Here, the district court plainly erred because it provided no generalized
statement that would justify sex offender treatment—it merely restated the statutory
standard. The district court stated during Francis’s sentencing hearing that all of the
special conditions it imposed were “reasonably related to the factors enumerated in
Sections 3553(a) and 3583(d) . . . [and didn’t] constitute a greater deprivation of
liberty than reasonably necessary to accomplish the goals of sentencing.” R. vol. 3
at 578. This is deficient under Mike because the court didn’t provide “a generalized
statement of its reasoning.” 632 F.3d at 693. So Francis meets the first and second
prongs of the plain error test.
The government argues that the condition was nevertheless proper because the
district court adopted the fact-findings in Francis’s PSR, which referred to his prior
sex offense (the investigation of which unearthed allegations that he had intimate
sexual contact with a twelve-year-old girl), and his failure to complete previous
court-ordered sex-offender treatment.
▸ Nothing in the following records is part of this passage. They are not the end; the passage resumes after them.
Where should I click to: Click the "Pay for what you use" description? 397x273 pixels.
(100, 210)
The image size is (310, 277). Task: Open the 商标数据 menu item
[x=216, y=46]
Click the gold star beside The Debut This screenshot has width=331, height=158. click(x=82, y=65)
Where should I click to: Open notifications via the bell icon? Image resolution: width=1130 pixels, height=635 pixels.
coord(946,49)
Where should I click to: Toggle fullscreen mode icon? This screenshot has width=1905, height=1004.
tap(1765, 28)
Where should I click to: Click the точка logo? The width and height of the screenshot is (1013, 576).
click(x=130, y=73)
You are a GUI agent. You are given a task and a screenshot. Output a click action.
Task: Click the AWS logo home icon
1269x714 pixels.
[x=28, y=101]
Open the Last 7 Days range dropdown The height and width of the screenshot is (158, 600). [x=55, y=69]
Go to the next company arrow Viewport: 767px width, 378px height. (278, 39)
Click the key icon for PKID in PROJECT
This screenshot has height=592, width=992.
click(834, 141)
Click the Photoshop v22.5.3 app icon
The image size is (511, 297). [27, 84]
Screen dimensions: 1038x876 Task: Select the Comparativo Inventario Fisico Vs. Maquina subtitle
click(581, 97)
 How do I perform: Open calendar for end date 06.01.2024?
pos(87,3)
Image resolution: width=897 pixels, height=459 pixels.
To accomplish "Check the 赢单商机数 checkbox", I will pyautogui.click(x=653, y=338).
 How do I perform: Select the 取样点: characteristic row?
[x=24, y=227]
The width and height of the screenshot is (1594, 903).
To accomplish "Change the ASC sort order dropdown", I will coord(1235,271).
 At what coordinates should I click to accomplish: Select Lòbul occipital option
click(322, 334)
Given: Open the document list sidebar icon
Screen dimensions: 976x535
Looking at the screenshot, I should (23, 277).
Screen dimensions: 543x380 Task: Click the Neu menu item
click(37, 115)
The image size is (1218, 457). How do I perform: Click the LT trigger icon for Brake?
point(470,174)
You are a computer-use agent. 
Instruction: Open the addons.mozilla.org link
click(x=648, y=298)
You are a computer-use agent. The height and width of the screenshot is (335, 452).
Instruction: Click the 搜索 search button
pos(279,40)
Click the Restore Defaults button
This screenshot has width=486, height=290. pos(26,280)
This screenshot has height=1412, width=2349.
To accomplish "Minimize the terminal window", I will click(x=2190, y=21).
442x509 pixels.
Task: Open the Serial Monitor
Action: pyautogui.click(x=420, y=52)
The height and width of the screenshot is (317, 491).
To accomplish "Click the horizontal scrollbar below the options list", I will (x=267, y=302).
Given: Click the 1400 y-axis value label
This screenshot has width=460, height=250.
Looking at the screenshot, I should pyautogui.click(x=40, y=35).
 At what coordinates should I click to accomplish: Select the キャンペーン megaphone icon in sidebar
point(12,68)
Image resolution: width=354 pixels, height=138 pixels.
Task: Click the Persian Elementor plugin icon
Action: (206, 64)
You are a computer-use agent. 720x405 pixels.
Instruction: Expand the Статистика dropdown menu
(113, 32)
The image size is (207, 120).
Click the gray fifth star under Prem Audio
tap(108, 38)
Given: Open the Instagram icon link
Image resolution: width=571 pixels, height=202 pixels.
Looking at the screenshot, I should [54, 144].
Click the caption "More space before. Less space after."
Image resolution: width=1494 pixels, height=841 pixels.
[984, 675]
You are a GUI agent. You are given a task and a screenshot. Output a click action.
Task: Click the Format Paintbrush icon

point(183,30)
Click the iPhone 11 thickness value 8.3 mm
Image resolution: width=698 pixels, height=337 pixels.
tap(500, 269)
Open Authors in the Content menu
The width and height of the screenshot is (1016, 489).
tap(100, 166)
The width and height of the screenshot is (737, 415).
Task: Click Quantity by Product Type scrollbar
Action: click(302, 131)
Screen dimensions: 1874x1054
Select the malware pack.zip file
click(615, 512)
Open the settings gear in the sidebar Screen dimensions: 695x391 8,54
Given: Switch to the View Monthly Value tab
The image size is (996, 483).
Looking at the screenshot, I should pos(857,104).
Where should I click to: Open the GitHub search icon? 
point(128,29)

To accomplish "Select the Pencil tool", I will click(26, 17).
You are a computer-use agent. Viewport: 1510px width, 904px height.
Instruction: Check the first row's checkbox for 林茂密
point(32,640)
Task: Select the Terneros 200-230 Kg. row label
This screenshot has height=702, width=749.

The government urges that United States v.
Cereceres-Zavala, 499 F.3d 1211 (10th Cir. 2007), is analogous and ends our
inquiry. But Francis’s case is easily distinguishable from Cereceres-Zavala. There,
we held that a district court’s citation to a defendant’s PSR’s calculation method and
19
recitation of the suggested imprisonment range wasn’t error and fulfilled 18 U.S.C.
§ 3553(c)’s requirement that the court provide “a general statement noting the
appropriate guideline range and how it was calculated.” Id. at 1217 (quoting United
States v. Ruiz-Terrazas, 477 F.3d 1196, 1202 (10th Cir. 2007)). But in the present
case, the district court didn’t even mention the PSR to justify the condition. So even
if the PSR contained adequate justifications for the condition, the court didn’t
reference them.
But it isn’t enough that an error be plain: under the plain-error standard’s third
prong, the error must have also affected Francis’s substantial rights. Olano, 507 U.S.
at 732. And on this record, the court had a basis to impose the sex-offender-treatment
special condition. Francis was convicted of a sex offense in 2011, and during the
investigation of that crime someone accused him of having intimate sexual contact
with a twelve-year-old girl. He failed to complete his previous court-ordered sex-
offender-treatment program. Because the record reveals a basis for the sex-offender-
treatment condition, Francis cannot show prejudice and harm to his substantial rights.
So Francis has failed to meet his burden under plain error review.
CONCLUSION
For the above reasons, we AFFIRM Francis’s § 922(d)(1) conviction and the
sex-offender-treatment special condition, but VACATE his sentence and REMAND
for resentencing consistent with this opinion.